O ministro de Assuntos Exteriores da Argentina, Jorge Taiana, afirmou nesta terça-feira que a economia argentina crescerá em 2010 em ritmo sustentável, a boa colheita permitirá aumentar as exportações e a visita econômico-empresarial que faz na China impulsionará o dinamismo comercial.

Taiana se reuniu hoje com o vice-ministro de Exteriores chinês, Wang Guangya, e conforme explicou, "concordamos que o diálogo político é muito positivo, há relações excelentes e muita convergência no âmbito multilateral. Temos muitas possibilidades de nos complementar e fazer coisas juntos".

Ao entregar a Wang uma carta da presidente argentina Cristina Kirchner explicando as razões internas que a obrigaram a adiar a viagem, teve a "compreensão" do Governo chinês, disse Taiana.

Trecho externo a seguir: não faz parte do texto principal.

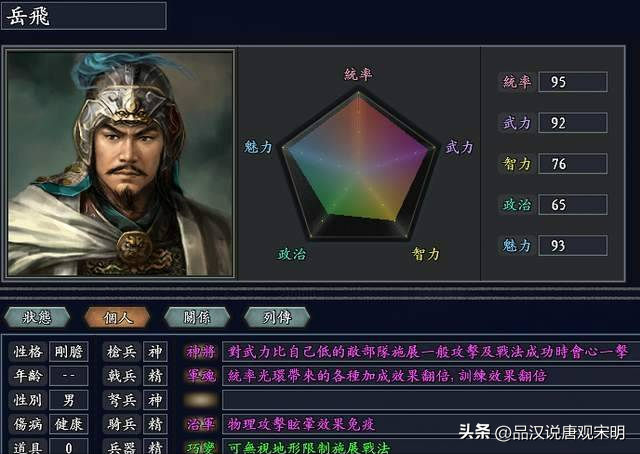
Task: Click Yue Fei's portrait image
Action: coord(120,163)
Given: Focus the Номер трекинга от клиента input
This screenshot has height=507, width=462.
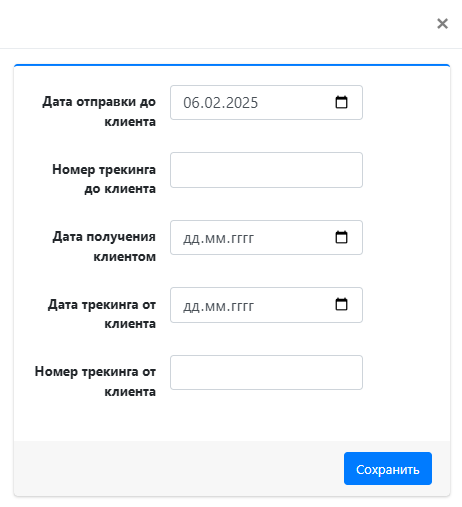Looking at the screenshot, I should 266,372.
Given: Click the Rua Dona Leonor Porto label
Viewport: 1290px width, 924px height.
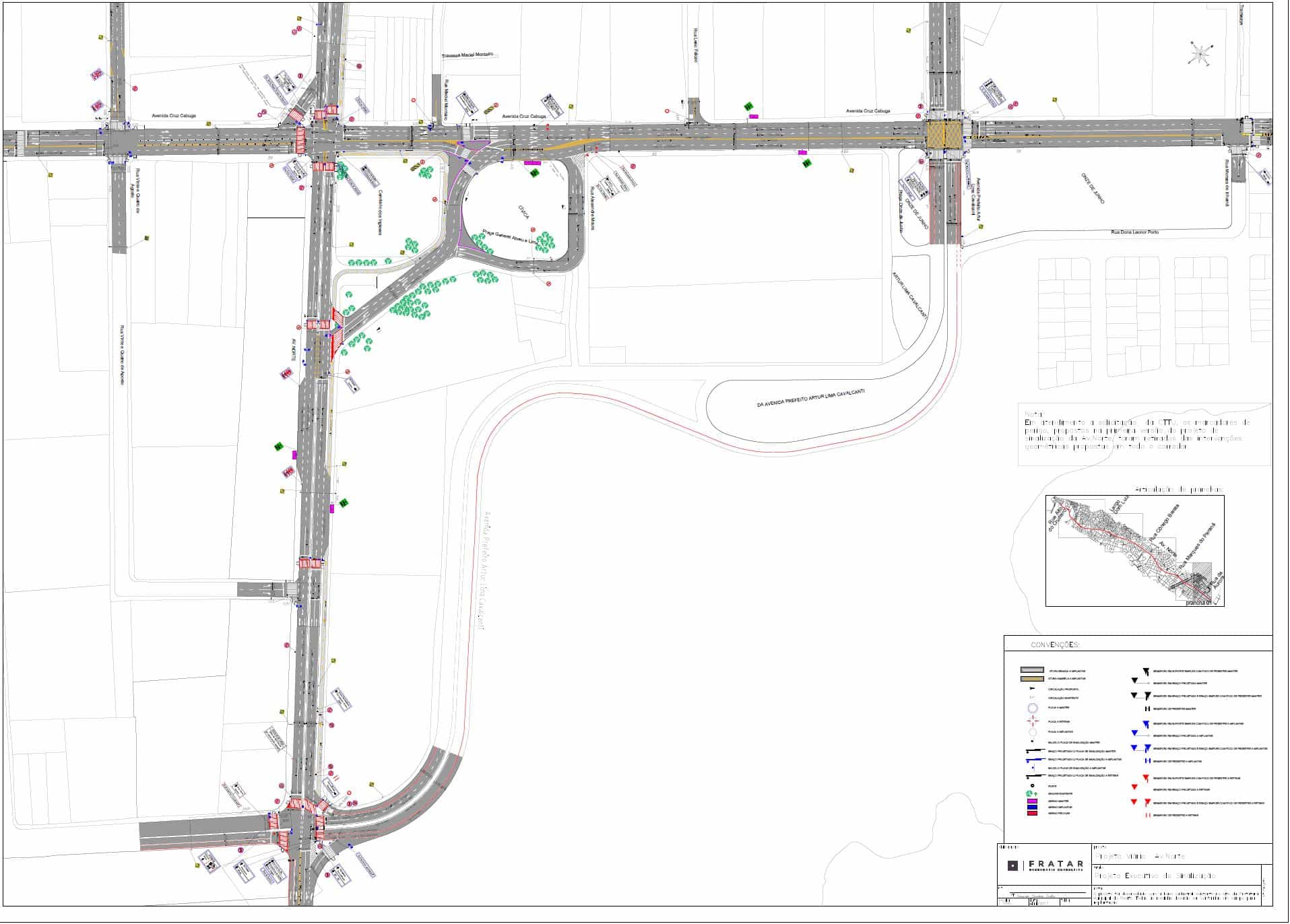Looking at the screenshot, I should 1135,232.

Após constatar a mútua vontade de impulsionar a relação estratégica nas áreas econômicas e políticas e o elevado nível de coordenação em temas bilaterais e multilaterais, econômicos e de investimento, "concordamos trabalhar na busca de uma nova data (para a visita presidencial)", acrescentou.

"Foi uma reunião muito boa e também conversamos sobre a participação da Argentina na Expo Xangai 2010", manifestou.

Parceiro comercial

No almoço empresarial posterior que presidiu junto ao subdiretor de CCPIT (órgão promotor do comércio internacional da China), Yu Ping, Taiana destacou que "em cinco anos, a China se tornou o segundo parceiro comercial da Argentina com trocas comerciais em 2008 de US$ 14 bilhões".

Segundo Yu, o Livro Blanco que elaborou em 2008 o Ministério de Assuntos Exteriores da China sobre a América Latina, "estimulou os investimentos chineses para o continente".

"Argentina e China demonstram grande interesse em aprofundar as relações bilaterais e adotam medidas para a cooperação. Por isso convocamos 150 empresas chinesas para que estabeleçam contatos diretos com as argentinas", afirmou.

Segundo o subdiretor do CCPIT, há vontade de ajudar as empresas chinesas a explorar os mercados latino-americanos e a desenvolver a estratégia de internacionalização.

Taiana, por sua vez, destacou que em 2009 ambos os países combateram as consequências da crise com políticas ativas.

"Não temos dúvida de que a Argentina recupera seu ritmo ascendente no setor agrícola, industrial e serviços, o que vai refletir em oportunidades de negócio e capacidades exportadoras", afirmou.